Difficile de soutenir que le corbeau ait été activé par les propos d'Henri Guaino, député UMP des Yvelines et sarkozyste du premier cercle, qui dénonçait l'attitude militante, selon lui, du magistrat. Tout au plus le corbeau a-t-il pris prétexte des propos du député pour, dans un second temps, orienter sa vindicte contre le magistrat bordelais.
Se réclamant d'un mystérieux collectif baptisé Interaction des forces de l'ordre (IFO), le corbeau parle dans un style hargneux et décousu de «gaucho bourgeois richissime», de «sale propagande de cinquième colonne, type nazie, pour le compte des socialo-soviétiques».
Poursuivant une logorrhée délirante, ordurière et raciste, il dénonce les «amis gauchos de Canal+», brocarde le «socialo-communiste Bruce Toussaint». Et interpelle notamment Jean-Pierre Elkabbach, à «Europe 1, la Radio rouge» en lui demandant: «le collectivisme serait-il dans vos gènes?» ou «voulez-vous, à nouveau que les gens vous désignent par sales youpins?»
Dans sa lettre au juge Gentil, le scripteur anonyme s'acharne sur le «Syndicat de la magistrature (…) groupuscule de juges rouges révolutionnaires (…)». «Vous êtes physiquement bien protégé», lance l'auteur au magistrat, «mais l'un des vôtres va disparaître.»
«Les cartouches jointes, pour armes automatiques, sont à blanc. Les autres seront réelles», assure l'IFO revendiquant des relais à Paris, Melun, Rouen, Caen et Cherbourg.
Les missives, a priori toutes dactylographiées sur un seul feuillet, sont actuellement expertisées. Ainsi que les pochettes en plastique où étaient glissées les munitions à blanc. Mais le corbeau a d'emblée prévenu: «Nos envois ne comportent ni empreintes ni traces ADN. Inutile d'en rechercher». «Chaque lettre est “personnalisée” mais la phraséologie d'extrême droite, antimédia, antisémite, est commune», relève Michaël Darmon dont le patronyme est mal orthographié, avec un «t» à la fin. «Je reçois cinq ou six lettres d'injures par an mais celle-ci lance des menaces contre mon entreprise et moi-même. C'est pourquoi j'ai porté plainte. Les enquêteurs prennent l'affaire au sérieux. J'ai décliné une protection policière mais je fais attention», précise encore le journaliste d'i-Télé.

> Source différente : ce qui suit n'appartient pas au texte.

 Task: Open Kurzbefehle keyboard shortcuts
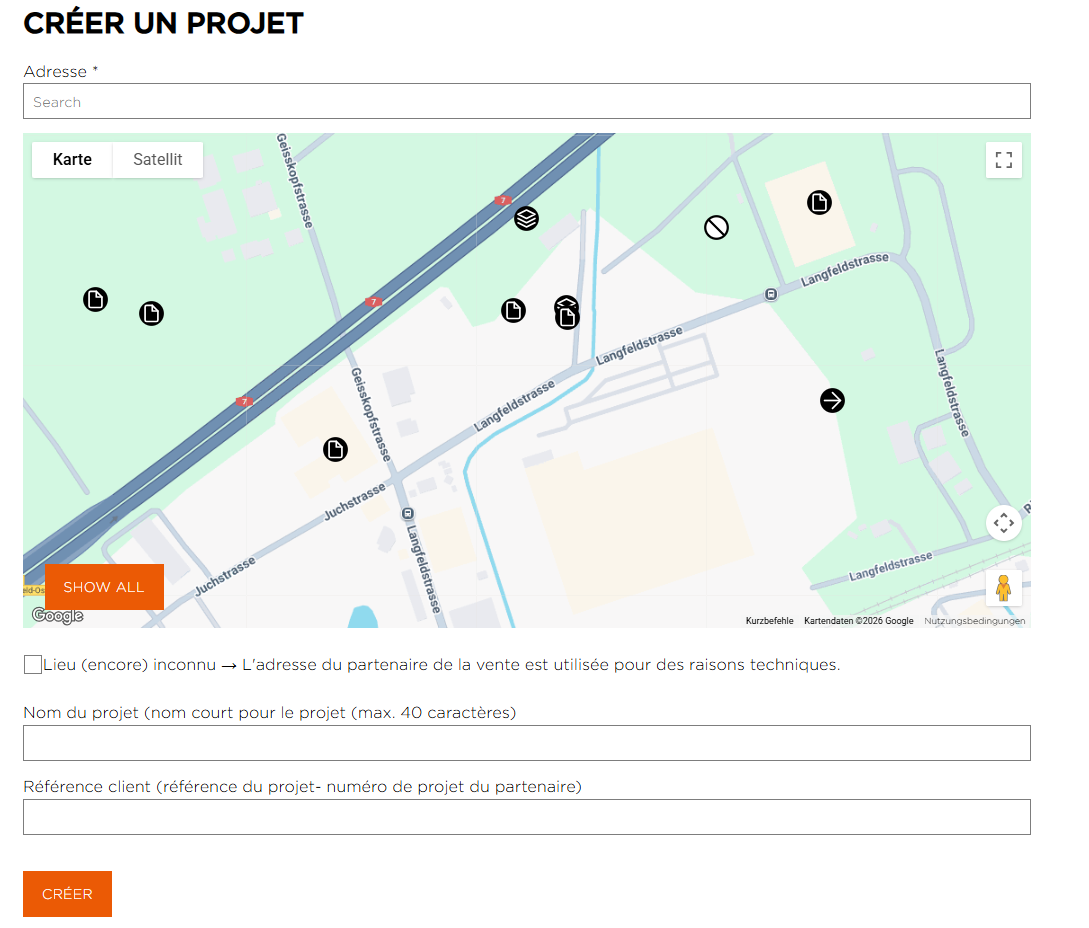point(769,621)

Outre la brigade de répression de la délinquance de la PJ parisienne, la sous-direction antiterroriste (SDAT) de Paris a été saisie en raison, précise une source proche du dossier, du «profil institutionnel des cibles».
Un dispositif analogue avait été mis en place lors de la longue traque lancée contre la «cellule 34» qui avait envoyé en 2009 une série de lettres menaçant de mort Nicolas Sarkozy, Frédéric Mitterrand ou encore Bernard Kouchner. Cette année-là, en septembre, la police avait fini par capturer un quinquagénaire aigri à Hérépian, village des hauts cantons de l'Hérault.

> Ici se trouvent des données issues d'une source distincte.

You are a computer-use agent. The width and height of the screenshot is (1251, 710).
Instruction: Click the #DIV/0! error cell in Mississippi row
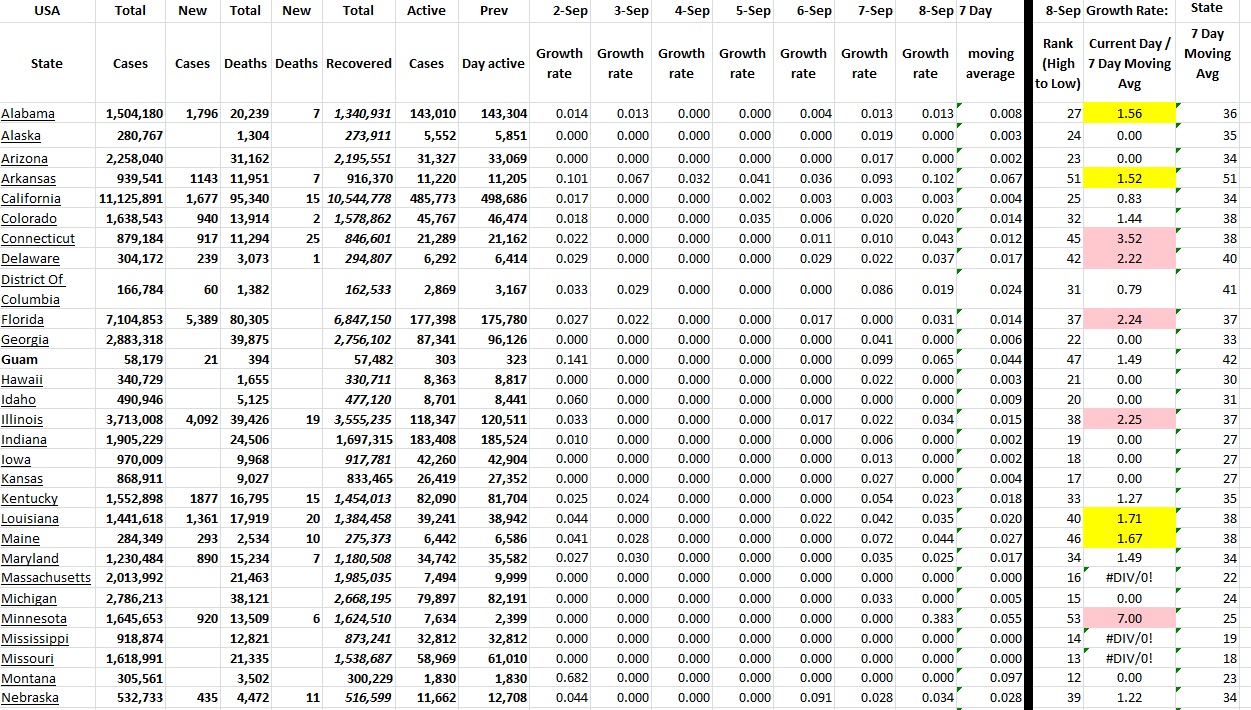pos(1129,639)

Aujourd'hui, au vu de l'affaire, une partie de la gauche s'en prend violemment à l'équipe Sarkozy. «J'observe quand même qu'il y a une responsabilité des amis de M. Nicolas Sarkozy là-dessus», a assuré l'ex-garde des Sceaux socialiste, Élisabeth Guigou, sur Public Sénat. Relayant la position du Syndicat de la magistrature, classé à gauche, position qualifiée d'«effrayante» par Henri Guaino.